BEGIN Listed entries

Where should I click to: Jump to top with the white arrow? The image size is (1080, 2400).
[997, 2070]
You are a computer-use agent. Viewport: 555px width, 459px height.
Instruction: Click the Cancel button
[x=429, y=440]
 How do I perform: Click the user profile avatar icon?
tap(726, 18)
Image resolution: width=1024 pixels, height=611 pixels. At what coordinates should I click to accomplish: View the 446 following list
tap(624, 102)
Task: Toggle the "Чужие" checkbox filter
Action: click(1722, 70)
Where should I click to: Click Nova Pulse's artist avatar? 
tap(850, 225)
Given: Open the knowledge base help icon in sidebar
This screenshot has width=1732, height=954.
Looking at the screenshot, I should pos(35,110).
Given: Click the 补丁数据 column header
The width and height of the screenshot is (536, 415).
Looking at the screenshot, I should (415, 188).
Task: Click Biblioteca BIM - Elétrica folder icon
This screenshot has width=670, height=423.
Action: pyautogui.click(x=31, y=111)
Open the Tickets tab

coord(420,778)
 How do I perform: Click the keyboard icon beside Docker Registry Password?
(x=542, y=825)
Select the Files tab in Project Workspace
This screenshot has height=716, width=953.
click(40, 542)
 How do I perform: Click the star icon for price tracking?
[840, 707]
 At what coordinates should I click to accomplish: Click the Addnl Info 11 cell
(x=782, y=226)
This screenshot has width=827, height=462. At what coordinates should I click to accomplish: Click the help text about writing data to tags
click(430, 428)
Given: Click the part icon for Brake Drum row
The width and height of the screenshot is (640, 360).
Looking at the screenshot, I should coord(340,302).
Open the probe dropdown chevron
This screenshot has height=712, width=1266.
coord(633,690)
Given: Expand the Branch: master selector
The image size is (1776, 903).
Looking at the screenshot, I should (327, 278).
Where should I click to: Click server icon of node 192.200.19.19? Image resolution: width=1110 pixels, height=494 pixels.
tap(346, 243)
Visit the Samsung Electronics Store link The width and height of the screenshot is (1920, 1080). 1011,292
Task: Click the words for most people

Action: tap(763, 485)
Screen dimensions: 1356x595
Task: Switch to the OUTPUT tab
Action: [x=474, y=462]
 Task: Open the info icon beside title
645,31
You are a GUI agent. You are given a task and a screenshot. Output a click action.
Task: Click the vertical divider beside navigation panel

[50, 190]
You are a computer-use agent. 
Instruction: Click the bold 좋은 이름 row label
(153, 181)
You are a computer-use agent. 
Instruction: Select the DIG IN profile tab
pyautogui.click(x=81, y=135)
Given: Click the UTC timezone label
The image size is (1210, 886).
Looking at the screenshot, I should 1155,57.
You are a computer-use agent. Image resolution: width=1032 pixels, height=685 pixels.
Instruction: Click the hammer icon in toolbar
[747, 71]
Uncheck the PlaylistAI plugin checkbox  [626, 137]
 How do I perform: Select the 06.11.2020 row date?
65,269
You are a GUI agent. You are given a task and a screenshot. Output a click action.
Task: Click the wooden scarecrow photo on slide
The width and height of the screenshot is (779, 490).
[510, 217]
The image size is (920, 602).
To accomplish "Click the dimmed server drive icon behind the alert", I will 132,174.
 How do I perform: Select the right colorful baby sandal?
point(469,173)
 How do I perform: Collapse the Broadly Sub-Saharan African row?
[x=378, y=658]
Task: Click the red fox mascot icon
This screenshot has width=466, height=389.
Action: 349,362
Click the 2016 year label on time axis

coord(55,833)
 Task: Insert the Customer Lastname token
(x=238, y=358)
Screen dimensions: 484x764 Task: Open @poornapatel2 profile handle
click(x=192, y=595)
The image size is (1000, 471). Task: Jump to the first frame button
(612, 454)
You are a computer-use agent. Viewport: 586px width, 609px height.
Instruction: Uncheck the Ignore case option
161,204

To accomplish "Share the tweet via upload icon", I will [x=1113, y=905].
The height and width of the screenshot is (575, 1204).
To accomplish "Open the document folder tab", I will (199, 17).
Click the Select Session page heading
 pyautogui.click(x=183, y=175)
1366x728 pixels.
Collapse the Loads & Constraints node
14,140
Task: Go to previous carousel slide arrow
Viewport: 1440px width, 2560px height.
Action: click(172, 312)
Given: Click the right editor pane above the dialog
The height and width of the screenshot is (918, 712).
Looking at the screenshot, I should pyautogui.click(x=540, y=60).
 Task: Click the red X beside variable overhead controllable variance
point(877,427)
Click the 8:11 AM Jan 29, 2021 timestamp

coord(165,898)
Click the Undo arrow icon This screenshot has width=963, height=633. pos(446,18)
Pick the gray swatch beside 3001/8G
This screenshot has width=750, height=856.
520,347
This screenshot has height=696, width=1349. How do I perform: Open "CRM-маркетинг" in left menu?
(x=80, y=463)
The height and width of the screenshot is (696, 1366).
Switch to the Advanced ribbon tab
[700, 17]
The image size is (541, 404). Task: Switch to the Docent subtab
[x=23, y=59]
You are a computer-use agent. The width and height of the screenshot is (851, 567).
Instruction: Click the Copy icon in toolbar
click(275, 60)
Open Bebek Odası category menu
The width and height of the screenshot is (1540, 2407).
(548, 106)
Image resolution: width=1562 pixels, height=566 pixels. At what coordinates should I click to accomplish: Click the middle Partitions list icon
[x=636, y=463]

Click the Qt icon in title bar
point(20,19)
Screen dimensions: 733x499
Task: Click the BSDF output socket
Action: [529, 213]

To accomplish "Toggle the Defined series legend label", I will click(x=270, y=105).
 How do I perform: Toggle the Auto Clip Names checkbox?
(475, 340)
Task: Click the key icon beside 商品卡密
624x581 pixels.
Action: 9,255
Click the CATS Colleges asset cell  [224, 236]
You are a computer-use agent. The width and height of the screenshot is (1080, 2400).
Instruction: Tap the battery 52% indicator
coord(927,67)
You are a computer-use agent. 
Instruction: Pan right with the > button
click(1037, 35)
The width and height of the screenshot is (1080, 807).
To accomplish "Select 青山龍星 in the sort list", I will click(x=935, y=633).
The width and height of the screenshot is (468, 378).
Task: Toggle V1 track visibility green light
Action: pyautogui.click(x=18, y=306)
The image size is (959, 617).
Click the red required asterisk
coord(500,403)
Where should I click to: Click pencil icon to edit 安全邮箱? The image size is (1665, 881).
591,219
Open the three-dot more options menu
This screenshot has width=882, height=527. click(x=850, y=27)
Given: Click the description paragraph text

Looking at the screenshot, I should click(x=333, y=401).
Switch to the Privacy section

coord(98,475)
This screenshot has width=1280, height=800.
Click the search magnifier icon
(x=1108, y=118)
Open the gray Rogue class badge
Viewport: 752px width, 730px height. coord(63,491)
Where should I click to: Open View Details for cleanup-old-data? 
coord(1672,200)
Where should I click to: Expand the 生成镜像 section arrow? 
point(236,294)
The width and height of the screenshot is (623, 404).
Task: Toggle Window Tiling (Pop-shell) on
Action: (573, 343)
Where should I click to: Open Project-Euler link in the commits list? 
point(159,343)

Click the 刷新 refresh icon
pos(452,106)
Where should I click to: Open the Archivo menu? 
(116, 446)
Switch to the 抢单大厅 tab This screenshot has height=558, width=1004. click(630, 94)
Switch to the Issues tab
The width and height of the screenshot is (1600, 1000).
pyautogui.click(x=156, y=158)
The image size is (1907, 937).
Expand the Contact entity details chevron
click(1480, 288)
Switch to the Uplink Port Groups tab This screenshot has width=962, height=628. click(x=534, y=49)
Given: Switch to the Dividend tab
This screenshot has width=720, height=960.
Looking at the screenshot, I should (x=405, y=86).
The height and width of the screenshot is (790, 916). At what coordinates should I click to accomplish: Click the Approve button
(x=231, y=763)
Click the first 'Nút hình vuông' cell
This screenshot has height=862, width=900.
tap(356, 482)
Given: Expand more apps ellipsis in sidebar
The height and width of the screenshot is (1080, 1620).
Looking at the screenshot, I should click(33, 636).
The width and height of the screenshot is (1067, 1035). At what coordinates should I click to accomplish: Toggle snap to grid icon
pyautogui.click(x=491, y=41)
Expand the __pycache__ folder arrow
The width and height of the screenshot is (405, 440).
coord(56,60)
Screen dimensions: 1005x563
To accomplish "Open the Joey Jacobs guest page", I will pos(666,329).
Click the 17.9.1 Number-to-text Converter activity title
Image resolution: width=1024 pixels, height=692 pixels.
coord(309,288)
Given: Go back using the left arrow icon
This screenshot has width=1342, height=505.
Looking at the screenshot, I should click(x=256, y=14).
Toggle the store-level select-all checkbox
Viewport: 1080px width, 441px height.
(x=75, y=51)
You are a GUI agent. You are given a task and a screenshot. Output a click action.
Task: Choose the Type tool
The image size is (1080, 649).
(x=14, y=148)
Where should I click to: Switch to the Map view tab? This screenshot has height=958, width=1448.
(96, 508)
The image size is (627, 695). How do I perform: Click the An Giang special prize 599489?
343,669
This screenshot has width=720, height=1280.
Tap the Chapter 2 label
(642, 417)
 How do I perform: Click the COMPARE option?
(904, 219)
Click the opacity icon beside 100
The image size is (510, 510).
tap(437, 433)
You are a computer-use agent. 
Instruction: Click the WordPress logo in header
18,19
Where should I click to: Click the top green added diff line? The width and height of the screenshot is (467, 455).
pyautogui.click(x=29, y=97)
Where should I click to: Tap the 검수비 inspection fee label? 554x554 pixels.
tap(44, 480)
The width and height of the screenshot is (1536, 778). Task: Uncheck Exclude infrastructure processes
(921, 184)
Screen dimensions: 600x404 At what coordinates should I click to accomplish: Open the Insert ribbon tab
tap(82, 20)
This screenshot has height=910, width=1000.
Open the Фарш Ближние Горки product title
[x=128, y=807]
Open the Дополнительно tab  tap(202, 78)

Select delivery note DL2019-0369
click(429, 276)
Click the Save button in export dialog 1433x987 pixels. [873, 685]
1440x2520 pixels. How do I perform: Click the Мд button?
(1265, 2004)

END Listed entries

__The task__.
Of the lines above, output exactly those from the line bearing "Instruction: Click the Copy icon in toolbar" through the line bearing "screenshot is (1080, 2400).", inclusive.

__Output for this exercise__.
Instruction: Click the Copy icon in toolbar
click(275, 60)
Open Bebek Odası category menu
The width and height of the screenshot is (1540, 2407).
(548, 106)
Image resolution: width=1562 pixels, height=566 pixels. At what coordinates should I click to accomplish: Click the middle Partitions list icon
[x=636, y=463]

Click the Qt icon in title bar
point(20,19)
Screen dimensions: 733x499
Task: Click the BSDF output socket
Action: [529, 213]

To accomplish "Toggle the Defined series legend label", I will click(x=270, y=105).
 How do I perform: Toggle the Auto Clip Names checkbox?
(475, 340)
Task: Click the key icon beside 商品卡密
624x581 pixels.
Action: 9,255
Click the CATS Colleges asset cell  [224, 236]
You are a computer-use agent. The width and height of the screenshot is (1080, 2400).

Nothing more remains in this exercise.